By Béatrice Fedor
The Silent No More Awareness Campaign started in 2002 to make the public aware of the devastation abortion brings women and help them to find healing. I have been a member of Silent No More since 2008.
Recently, the Pro-Abortion movement came up with the original idea of sharing abortion stories to “break the silence” and “remove the stigma,” as seen in this Upworthy article (a mother shares “the positive” that came out of losing her disabled child in a late-term abortion) and this website dedicated to “abortion stigma busting” poetry and videos.
Of course, their goal is to normalize abortion.
We often find the same elements in abortion stories.
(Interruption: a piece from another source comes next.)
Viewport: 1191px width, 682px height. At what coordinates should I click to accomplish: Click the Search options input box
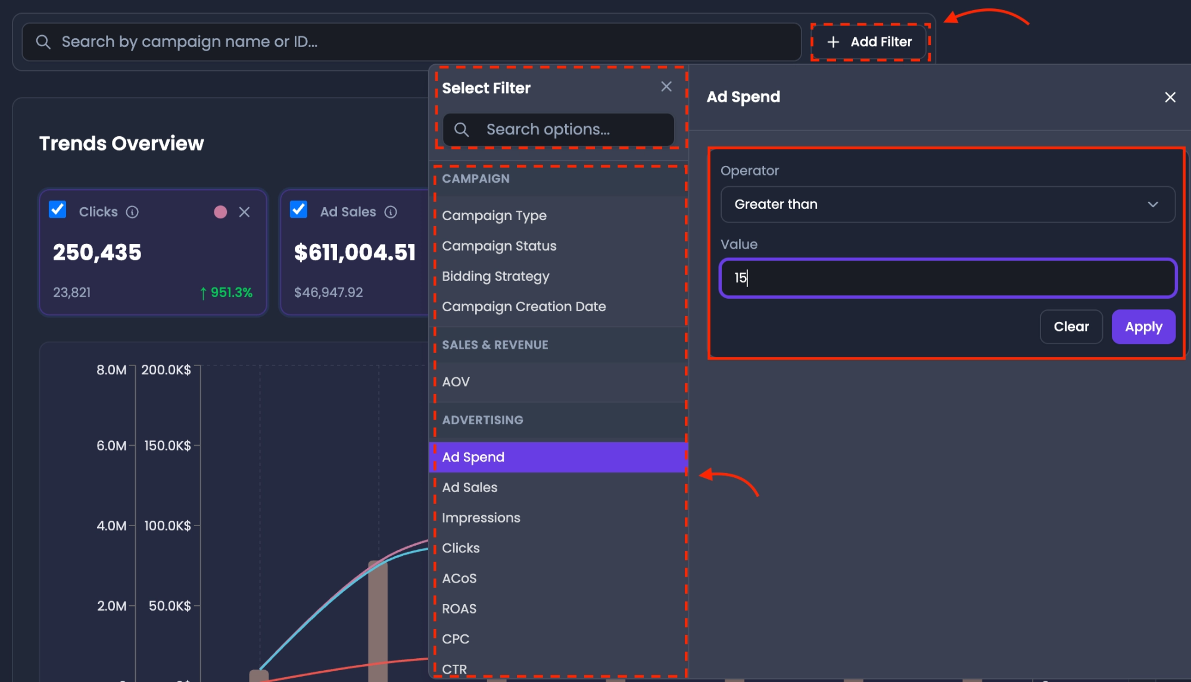click(x=559, y=129)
A pregnant woman perceives that she and her child are not fully supported by their loved ones and society at large. Because of a lack of emotional support, lack of money, an adverse prenatal diagnosis, etc… The woman ends up thinking that she doesn’t have any other choice but abortion.
She needs to convince herself that she is doing the right thing. She closes her eyes and tries to believe the Pro-Choice lies with all her might: that it’s not really a baby, that abortion is not a big deal, that her child is better off dead than alive.
Pro-Choice and Pro-Life (Silent No More) abortion stories have a lot of similarities but with decidedly different conclusions: the Pro-Choice ones usually end with: “abortion was the best choice for me” while Pro-Life stories usually end with: “I was able to forgive myself and I found healing.”
We Pro-Life women have experienced contradictory emotions, rationalization and terrible issues caused by abortion just like our Pro-Choice sisters. But we have faced the truth and moved forward. We do not twist the deaths of our children into a “positive.”
Of course Pro-Choice women won’t talk about the physical or emotional issues they might experience. Perhaps those who had a recent abortion are not experiencing any yet but pushing human emotions in a corner is not healthy, especially when it comes to aborted motherhood. How will these women do mentally in ten or twenty years?
You can delay the truth for a while but you can’t suppress it. Anger, self-hatred, guilt, unresolved grief, these emotions are real and need to be addressed, as I’m reminded every time I debate a Pro-Choicer who had an abortion.
Women are lied to by radical feminism and the culture of death. They are told to focus on the wrong things. They are told to remove any sense of shame and impute abortion stigma to the community, to the “patriarchy,” to religions… so they don’t have to deal with the elephant in the room: that their own child was destroyed and that they need to grieve. In that aspect, sharing “positive” abortion stories is just another way to oppress women, to lock us in a mental cage of denial.
You can’t “remove” abortion stigma and shame but you can face what happened honestly and start to heal. There would be no stigma if what we call “abortion” were a beautiful, good, fulfilling life event.
But abortion is a violent, destructive, demeaning, traumatic event that we (more or less freely) agree to. That’s why we feel guilt and shame. We are not whole anymore but we are told that we should be thankful because this is supposedly one of the greatest achievements of the women’s rights movement.
Abortion is not a victory, it’s a wound and a loss. The “positive abortion” movement is not telling the whole story and is not helping women.
Encouraging us to pretend that nothing major happened keeps us in the darkness. Women who lost a child to abortion need to be restored and walk in the light.
Editor’s note. This first appeared at 400wordsforwomen.com.